TL;DR
After more than couple dozen hours of trying, here are the main takeaways:
- I found a couple requests sent by my phone with my precise location + 5 requests that leak my IP address, which can be turned into geolocation using reverse DNS.
- Learned a lot about the RTB (real-time bidding) auctions and OpenRTB protocol and was shocked by the amount and types of data sent with the bids to ad exchanges.
- Gave up on the idea to buy my location data from a data broker or a tracking service, because I don’t have a big enough company to take a trial or $10-50k to buy a huge database with the data of millions of people + me. Well maybe I do, but such expense seems a bit irrational. Turns out that EU-based peoples` data is almost the most expensive.
But still, I know my location data was collected and I know where to buy it!
Would using a VPN even help?
Wouldn’t that just slow you down, cause some websites to not work, and leave your device showing up as a giant black hole / empty spot without traffic where “expected” traffic should be?

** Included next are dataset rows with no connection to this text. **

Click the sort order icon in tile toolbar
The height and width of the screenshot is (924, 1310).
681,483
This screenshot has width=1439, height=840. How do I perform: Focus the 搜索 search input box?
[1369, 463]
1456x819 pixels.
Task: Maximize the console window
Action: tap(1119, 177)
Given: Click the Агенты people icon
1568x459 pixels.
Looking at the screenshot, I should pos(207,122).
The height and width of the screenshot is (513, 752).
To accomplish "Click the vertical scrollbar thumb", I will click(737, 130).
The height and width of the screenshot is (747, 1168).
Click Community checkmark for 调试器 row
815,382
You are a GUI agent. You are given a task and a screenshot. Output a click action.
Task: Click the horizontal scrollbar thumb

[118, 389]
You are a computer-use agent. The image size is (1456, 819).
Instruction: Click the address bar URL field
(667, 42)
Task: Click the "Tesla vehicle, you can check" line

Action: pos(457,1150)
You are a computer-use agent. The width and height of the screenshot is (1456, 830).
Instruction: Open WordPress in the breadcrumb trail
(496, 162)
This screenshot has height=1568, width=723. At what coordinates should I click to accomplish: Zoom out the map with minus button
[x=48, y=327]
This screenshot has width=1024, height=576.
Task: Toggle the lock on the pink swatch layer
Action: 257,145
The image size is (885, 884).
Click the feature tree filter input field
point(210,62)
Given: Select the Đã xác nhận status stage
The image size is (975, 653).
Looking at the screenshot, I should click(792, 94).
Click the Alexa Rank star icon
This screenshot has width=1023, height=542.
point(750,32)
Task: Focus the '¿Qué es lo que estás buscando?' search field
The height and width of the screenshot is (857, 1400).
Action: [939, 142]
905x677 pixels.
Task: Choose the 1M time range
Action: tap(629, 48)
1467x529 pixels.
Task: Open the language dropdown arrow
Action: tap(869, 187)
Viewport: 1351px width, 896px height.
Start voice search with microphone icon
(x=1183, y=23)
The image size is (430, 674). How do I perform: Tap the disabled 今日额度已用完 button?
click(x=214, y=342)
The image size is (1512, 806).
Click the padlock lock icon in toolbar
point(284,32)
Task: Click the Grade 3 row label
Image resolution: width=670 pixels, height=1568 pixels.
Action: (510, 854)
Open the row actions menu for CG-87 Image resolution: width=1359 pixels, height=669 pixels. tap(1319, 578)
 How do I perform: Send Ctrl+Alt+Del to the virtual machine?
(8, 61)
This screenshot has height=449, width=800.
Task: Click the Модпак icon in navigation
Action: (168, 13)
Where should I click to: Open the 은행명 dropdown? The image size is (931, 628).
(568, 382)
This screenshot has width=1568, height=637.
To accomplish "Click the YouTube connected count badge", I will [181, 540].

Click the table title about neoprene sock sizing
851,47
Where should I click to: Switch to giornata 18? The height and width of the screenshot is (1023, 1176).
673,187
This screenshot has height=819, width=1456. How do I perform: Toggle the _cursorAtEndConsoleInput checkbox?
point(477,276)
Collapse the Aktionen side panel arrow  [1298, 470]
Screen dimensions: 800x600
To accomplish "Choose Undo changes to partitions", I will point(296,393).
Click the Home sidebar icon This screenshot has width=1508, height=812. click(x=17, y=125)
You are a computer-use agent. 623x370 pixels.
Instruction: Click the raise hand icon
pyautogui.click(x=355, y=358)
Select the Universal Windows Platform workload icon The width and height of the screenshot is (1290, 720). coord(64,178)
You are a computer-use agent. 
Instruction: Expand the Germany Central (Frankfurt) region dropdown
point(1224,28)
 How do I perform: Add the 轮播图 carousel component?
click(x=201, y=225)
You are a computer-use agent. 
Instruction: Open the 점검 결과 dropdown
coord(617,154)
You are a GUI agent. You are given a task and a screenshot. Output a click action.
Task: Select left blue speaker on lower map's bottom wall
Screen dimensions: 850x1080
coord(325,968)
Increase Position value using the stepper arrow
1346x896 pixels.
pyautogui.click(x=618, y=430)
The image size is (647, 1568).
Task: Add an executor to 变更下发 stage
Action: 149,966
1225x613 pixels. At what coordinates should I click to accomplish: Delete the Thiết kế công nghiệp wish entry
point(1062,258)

Although at this point I’m wondering if I should be nervous about website traffic showing up to Lemmy on a work computer, due to mismatching priorities of it (freedom) vs. the new USA federal administration (which nearly every company - including and most notably to me Proton, a provider of free VPN access - seems to be sucking up to).
Your IP address means nothing honestly. It is only a approximate location based on a IP records.
Absolutely wild. I knew things were bad, but wow…
Somehow it’s simultaneously shocking and making me think “Yeah, that sounds about right.”